-- Problem to solve --
Your answer must be the lines from the one holding "You are a computer-use" through the final line of the entries below, copied exactly, with no pictures.
>>>>
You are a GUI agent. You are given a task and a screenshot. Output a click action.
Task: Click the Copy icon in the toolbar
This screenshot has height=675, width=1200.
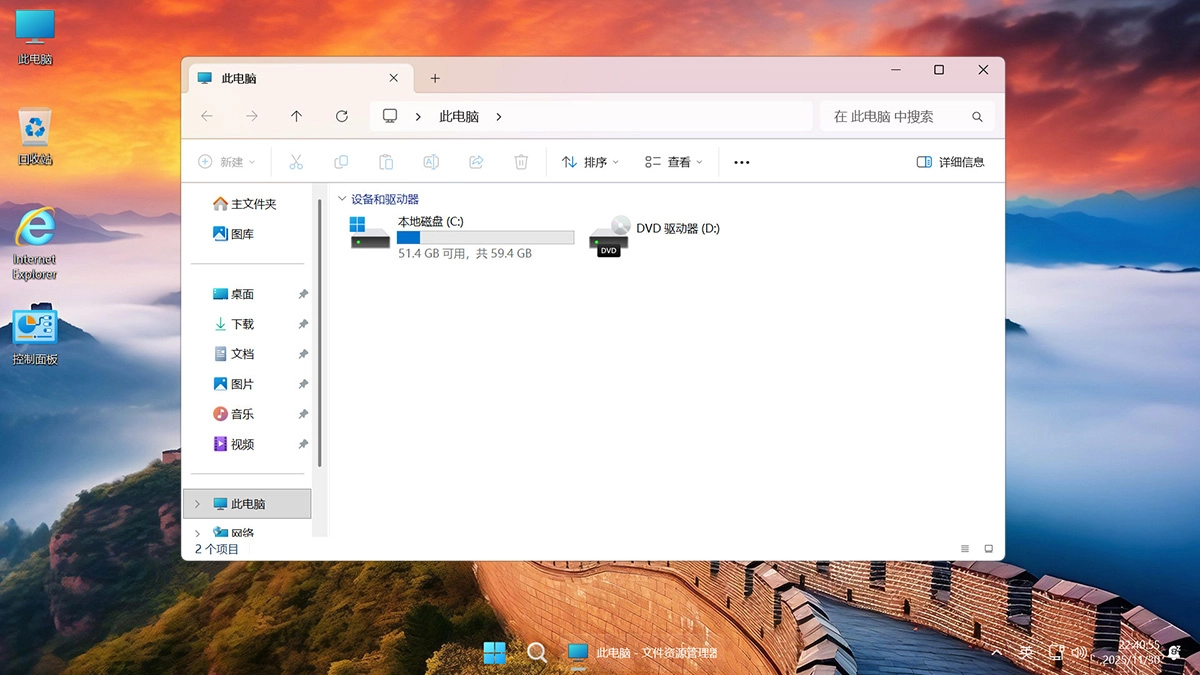click(341, 161)

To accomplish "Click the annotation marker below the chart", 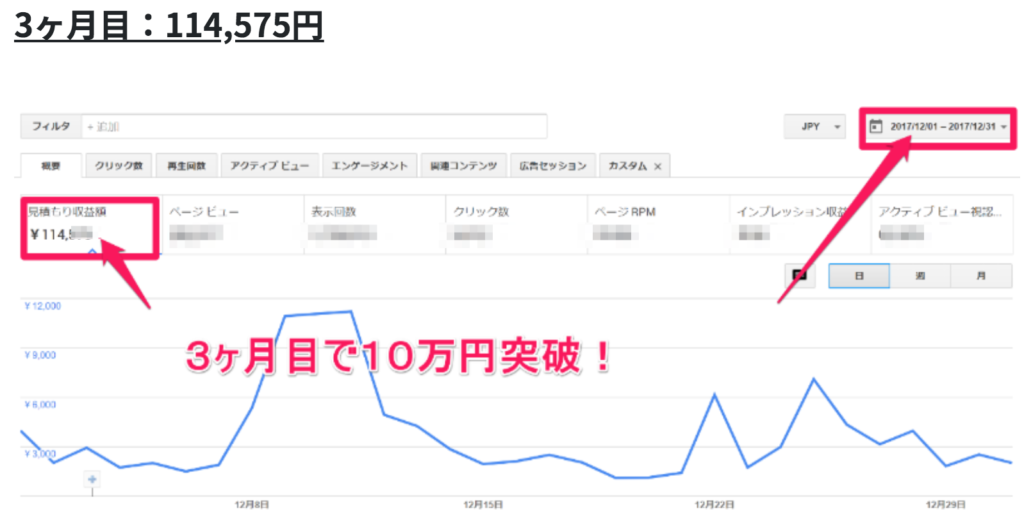I will tap(93, 479).
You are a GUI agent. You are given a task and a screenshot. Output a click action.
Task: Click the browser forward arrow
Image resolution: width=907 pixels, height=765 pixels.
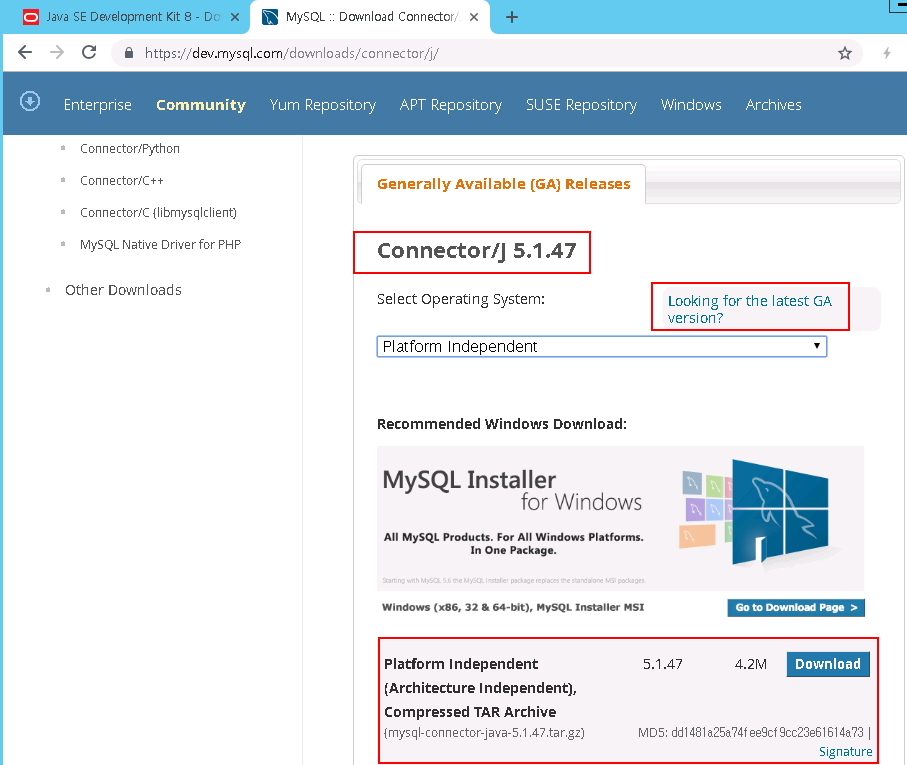57,53
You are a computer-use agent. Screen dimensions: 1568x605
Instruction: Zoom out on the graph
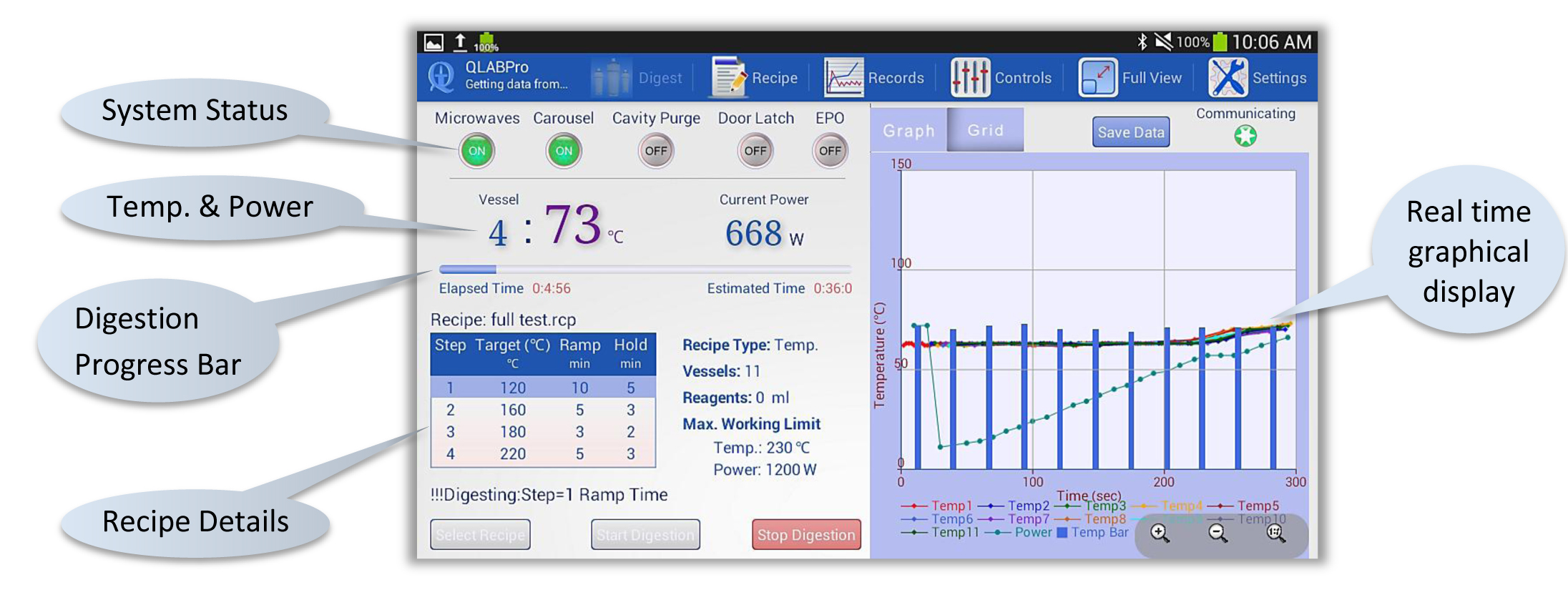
<<<<
-- Reply to the task --
You are a computer-use agent. Screen dimensions: 1568x605
Instruction: Zoom out on the graph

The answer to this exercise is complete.